***
In another life — or perhaps the same life, folded upon itself — they lived in a narrow apartment with cracked plaster walls and windows that trembled in the wind.
Outside, the city wore its autumn coat: ochre leaves gathering on stone steps, air sharp with the scent of rain and woodsmoke.
Inside, the small rooms held echoes of quiet laughter and the scratch of pencil on paper.
Ciel's hair had grown silver at the temples, threads of frost marking the years. His hands weren't as steady as they once were; charcoal smudges blurred where his fingers slipped.
Yet each morning, he still rose before dawn, sketchbook balanced on his knee, drawing the shape of Elara's face as she slept beside him.

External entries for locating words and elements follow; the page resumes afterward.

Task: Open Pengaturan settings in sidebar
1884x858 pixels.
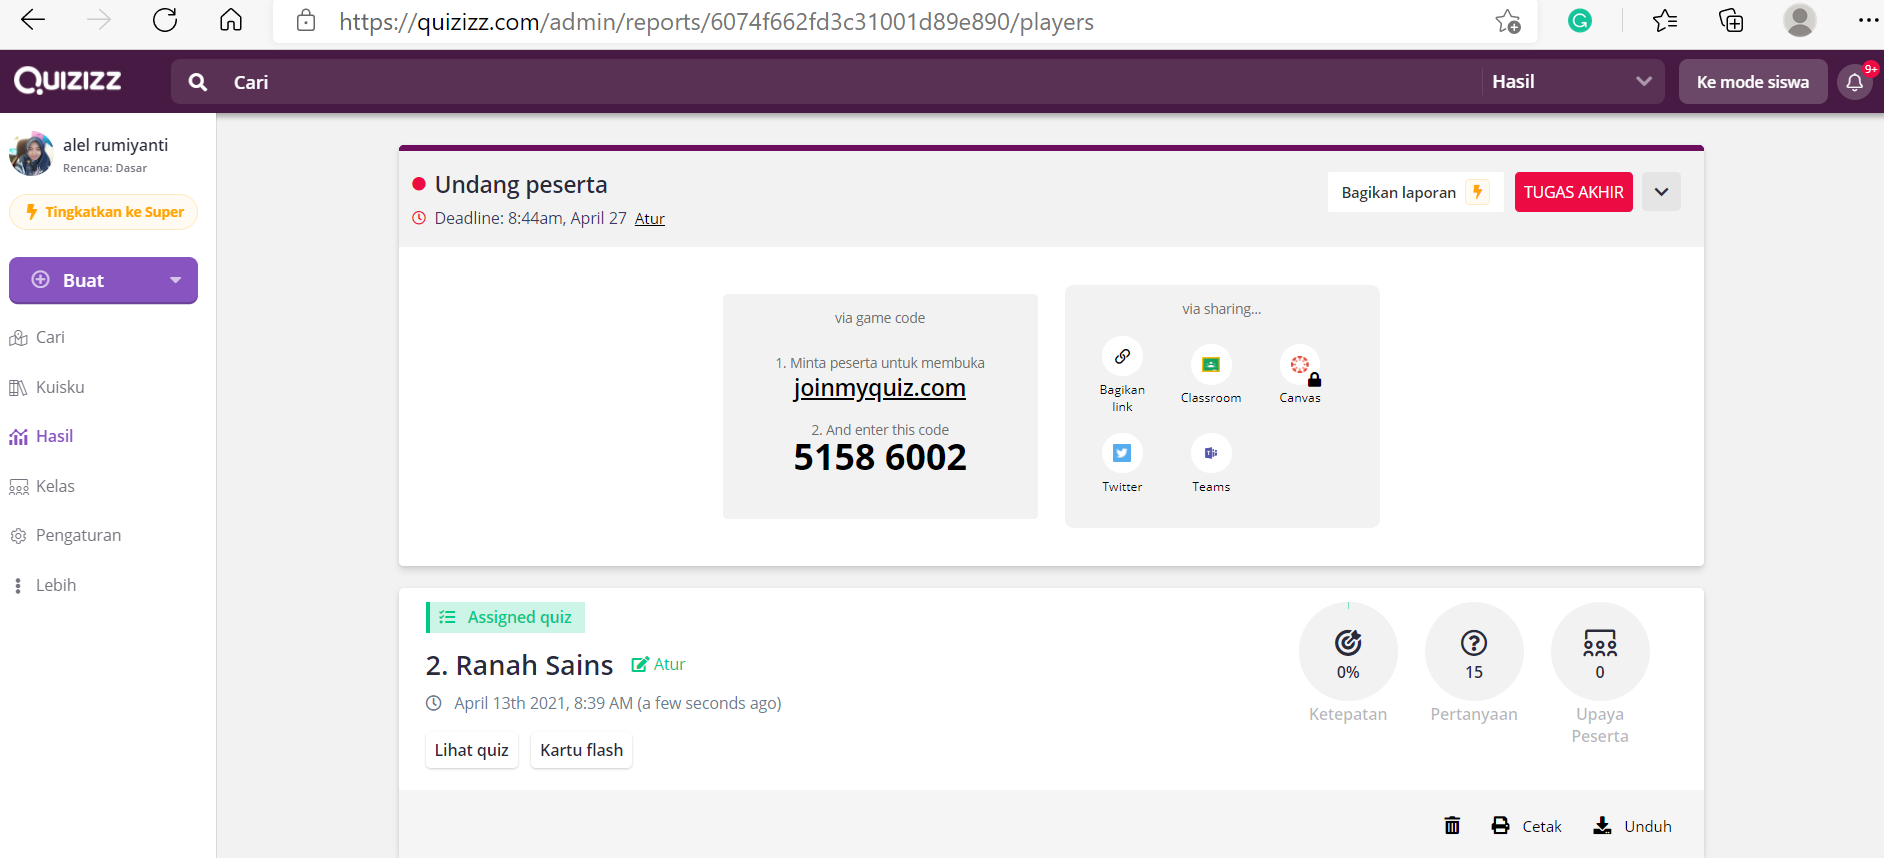Action: [78, 536]
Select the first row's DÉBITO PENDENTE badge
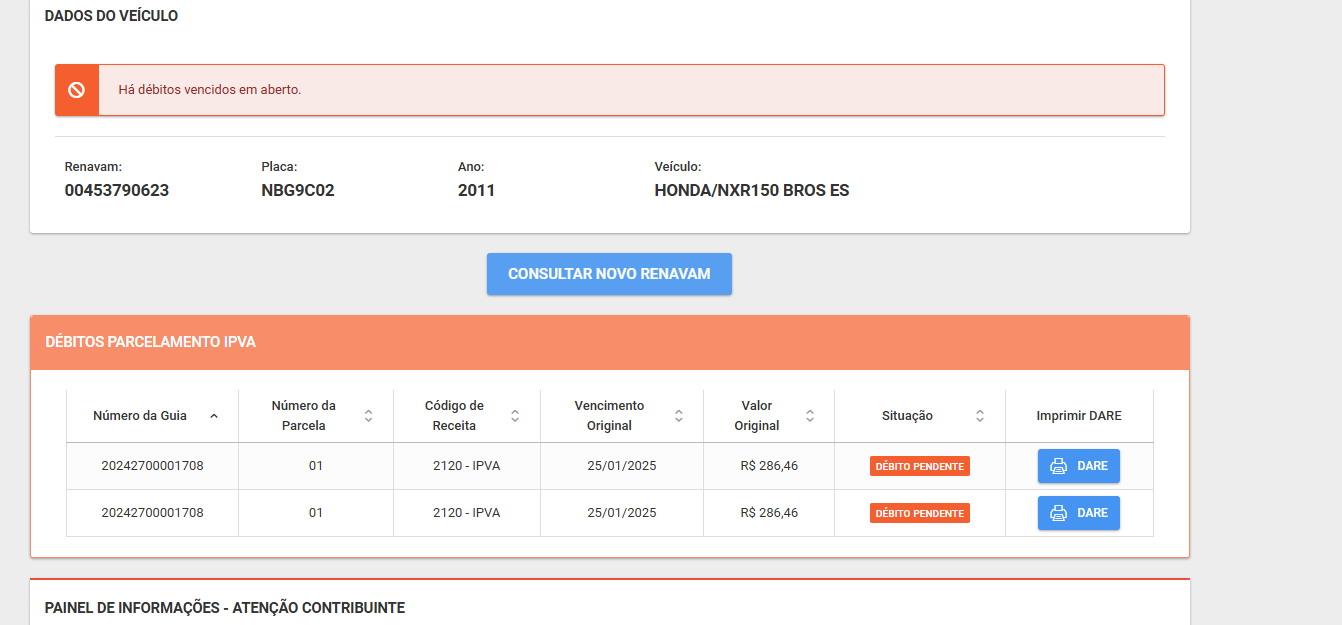The image size is (1342, 625). (919, 466)
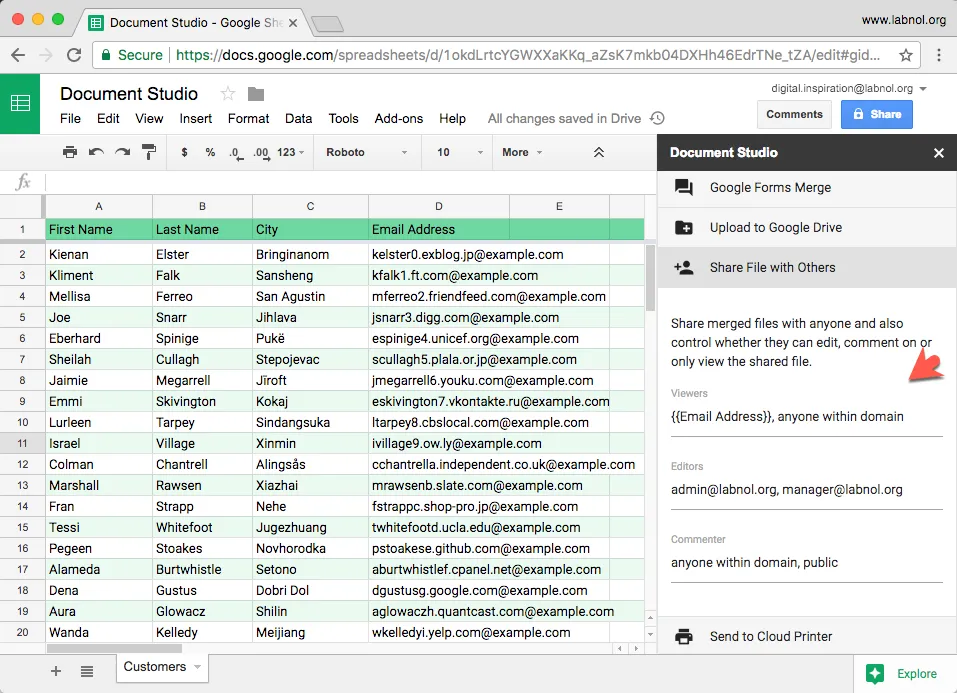This screenshot has width=957, height=693.
Task: Click the Viewers input field
Action: click(806, 417)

Elara would wake to find him watching, pencil paused mid-line.
"You'll wear the paper thin," she teased, voice softened by the years.
"If I don't draw you," he whispered, "I'm afraid you'll slip away."
The words weren't just habit; they were truth. Some mornings, he woke unable to recall her name for a breath, a heartbeat — until it returned, heavy and precious.
Other days, it was she who blinked at him in the pale morning light, confusion clouding her gaze before memory softened her smile.
They hid it from each other at first, these small fractures. But love made them brave enough to confess.
On an evening painted with late autumn gold, Elara admitted, voice shaking:
"Sometimes I forget why I walked into a room… or what day it is."
Ciel held her hand, thumb brushing the fine bones.
"Then I'll remember for you," he whispered.
In the hush of that promise, they made small rituals to hold on to each other:
Sketches pinned along the walls.
Notes folded into books:
Tuesday. Tea at the river.
The fig tree pressed into a page, drawn again and again.
At night, the kettle hissed, fogging the window with breath they shared.
"Did we finally win, this time?" she asked once, voice fragile, eyes bright.
"Maybe," he said. But there was an ache in his voice — a knowing that even this soft autumn could be borrowed.
One evening, twilight bruised the sky purple and gray. Elara drifted to sleep against his shoulder, warmth sinking into his bones.
Ciel lifted his pencil, hand trembling, and traced the curve of her closed eyes.
But the line broke halfway. His vision blurred; the paper swam before him.
"Please," he whispered, voice cracking. "Not yet."
He pressed the unfinished sketch to his chest, heart pounding with fear.
"What if tomorrow… neither of us remembers?"
In the half-dark, the apartment felt too large, too quiet.
Yet even then, even in that fear, the soft rise and fall of her breath beside him steadied him.
A reminder that for now, they were still here — together, in this autumn that felt both endless and heartbreakingly brief.